:: WHAT IS NEEDED ::
Go over the entries and report the lines where the word "agent" occurs.

<<<<

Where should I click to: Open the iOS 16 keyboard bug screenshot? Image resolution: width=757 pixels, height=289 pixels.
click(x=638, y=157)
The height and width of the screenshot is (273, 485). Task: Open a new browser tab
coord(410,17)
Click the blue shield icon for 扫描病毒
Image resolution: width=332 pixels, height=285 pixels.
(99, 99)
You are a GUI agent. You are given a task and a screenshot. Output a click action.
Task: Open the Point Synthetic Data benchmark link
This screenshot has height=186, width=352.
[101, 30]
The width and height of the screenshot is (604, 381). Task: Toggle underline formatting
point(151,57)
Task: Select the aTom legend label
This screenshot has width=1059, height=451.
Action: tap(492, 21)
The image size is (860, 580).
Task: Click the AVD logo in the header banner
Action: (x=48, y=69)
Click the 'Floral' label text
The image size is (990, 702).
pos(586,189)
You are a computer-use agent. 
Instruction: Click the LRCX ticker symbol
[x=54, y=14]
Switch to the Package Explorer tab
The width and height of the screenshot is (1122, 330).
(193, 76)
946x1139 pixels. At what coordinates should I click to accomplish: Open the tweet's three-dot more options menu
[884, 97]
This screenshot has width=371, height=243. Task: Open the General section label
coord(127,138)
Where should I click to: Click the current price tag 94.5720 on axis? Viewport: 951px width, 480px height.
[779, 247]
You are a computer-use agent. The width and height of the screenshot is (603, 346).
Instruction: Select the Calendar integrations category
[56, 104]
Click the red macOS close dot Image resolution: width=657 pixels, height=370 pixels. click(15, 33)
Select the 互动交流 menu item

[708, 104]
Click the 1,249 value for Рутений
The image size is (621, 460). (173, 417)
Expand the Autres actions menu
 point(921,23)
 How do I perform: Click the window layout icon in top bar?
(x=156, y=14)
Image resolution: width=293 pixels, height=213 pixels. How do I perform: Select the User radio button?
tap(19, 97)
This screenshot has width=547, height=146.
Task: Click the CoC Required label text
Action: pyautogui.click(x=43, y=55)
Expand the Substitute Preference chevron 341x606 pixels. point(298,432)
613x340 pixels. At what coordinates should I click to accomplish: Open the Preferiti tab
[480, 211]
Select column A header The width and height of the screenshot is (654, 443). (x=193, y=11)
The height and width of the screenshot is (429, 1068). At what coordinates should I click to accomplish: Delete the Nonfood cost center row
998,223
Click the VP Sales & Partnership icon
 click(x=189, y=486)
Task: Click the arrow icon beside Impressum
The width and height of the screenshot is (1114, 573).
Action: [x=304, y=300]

>>>>

:: EXERCISE ANSWER ::
You are a GUI agent. You are given a task and a screenshot. Output a click action.
You are a computer-use agent. 
You are a computer-use agent. The width and height of the screenshot is (603, 346).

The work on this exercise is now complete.